Les négociations sur la taxation du numérique en péril

La taxation des géants du numérique et des multinationales constitue un enjeu majeur pour adapter la fiscalité mondiale à la numérisation de l’économie.
Photo: Nicolas Asfouri Agence France-Presse La taxation des géants du numérique et des multinationales constitue un enjeu majeur pour adapter la fiscalité mondiale à la numérisation de l’économie.

Les négociations internationales sur la taxation du numérique sont en péril après de nouvelles exigences présentées par les États-Unis qui pourraient « faire capoter » la recherche d’un accord sous l’égide de l’OCDE, selon des sources consultées par l’AFP.

Dans une lettre adressée jeudi à l’Organisation de coopération et de développement économiques (OCDE), le secrétaire américain au Trésor Steven Mnuchin, a certes réitéré son soutien aux négociations en cours pour aboutir à un accord mondial d’ici juin, mais il a aussi présenté de nouvelles propositions qui déconcertent ses partenaires.
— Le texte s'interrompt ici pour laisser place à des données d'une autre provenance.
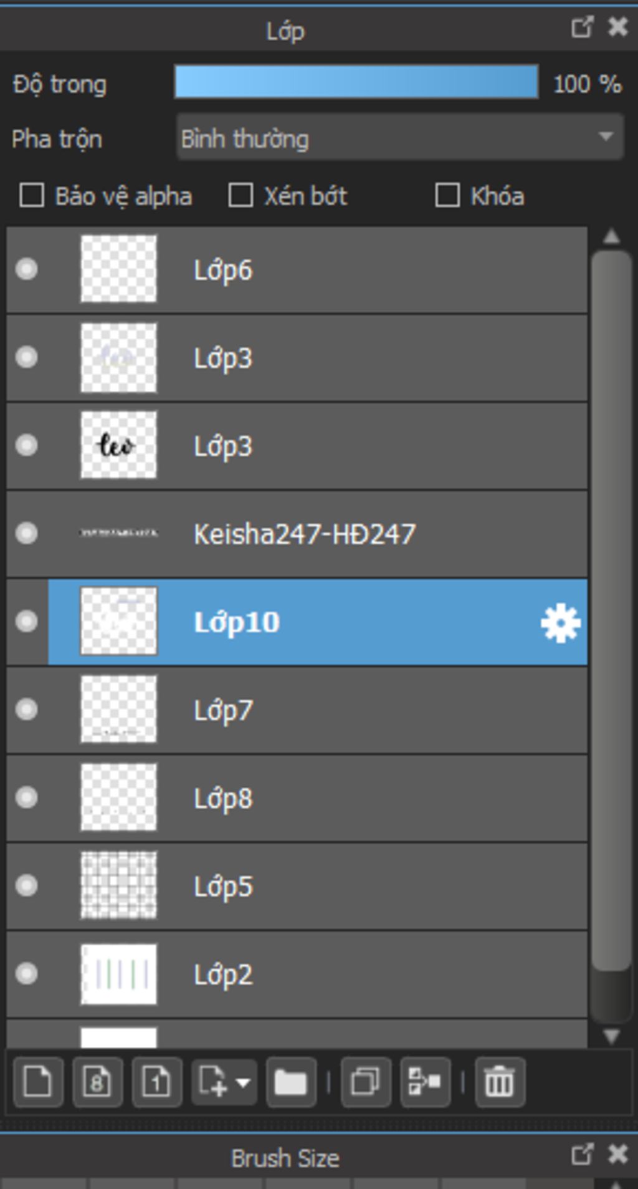Create a new layer folder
Derrière l’expression anglaise « safe harbor regime » (« solution de repli »), que M. Mnuchin mentionne dans sa lettre comme une solution à ses « préoccupations », se cache en effet le principe « d’optionalité », a expliqué une source proche des négociations qui craint que cette exigence ne « fasse capoter les discussions ».

« Cela signifie que les multinationales pourraient choisir entre le système actuellement en vigueur ou celui qui serait conclu au terme des négociations à l’OCDE », a-t-elle expliqué. « Cette base de négociation est difficilement acceptable », a prévenu cette source. « On ne peut pas négocier à 135 pays un accord pendant des mois et des mois pour dire au final qu’il est en option », s’indigne une autre source proche des négociations qui s’attend à un rejet de cette proposition dès la semaine prochaine lors des réunions prévues à Paris. « Cela ne va pas dans le bon sens », a réagi une source française, qui rappelle que la solution qui se trouve sur la table des négociations est déjà largement inspirée de la position américaine.

Dans une réponse à M. Mnuchin, le secrétaire général de l’OCDE Angel Gurría n’a pas manqué de lui rappeler en termes diplomatiques son « engagement au cours des deux dernières années pour faire avancer le dossier » sans jamais évoquer la question de « l’optionalité ». « Depuis la réunion du G7 Finances à Chantilly en juillet, les États-Unis font machine arrière », a expliqué l’une des sources qui attribue ce revirement aux craintes de M. Mnuchin « de ne pas obtenir de majorité au Congrès américain pour adopter l’accord de l’OCDE ».

Cette perspective ne fait pas l’affaire de Paris, qui a adopté une taxe sur les géants du numérique dès cette année et qui se retrouve menacée par l’administration Trump de droits de douane supplémentaires allant jusqu’à 100 % sur une myriade de produits français. « Après les nouvelles requêtes américaines, il est difficile de voir comment avancer », reconnaît la source française, Paris s’étant engagé à retirer sa taxe et même à rembourser les montants perçus si un accord mondial était conclu.

Dans sa lettre, M. Mnuchin a d’ailleurs souligné l’importance des discussions à l’OCDE « afin d’éviter la prolifération de mesures unilatérales » et il a exhorté tous les pays à suspendre toute initiative de ce type. Les États-Unis provoquent ainsi le désarroi des autres pays négociateurs en menaçant de représailles ceux qui adopteraient des taxes contre les géants du numérique.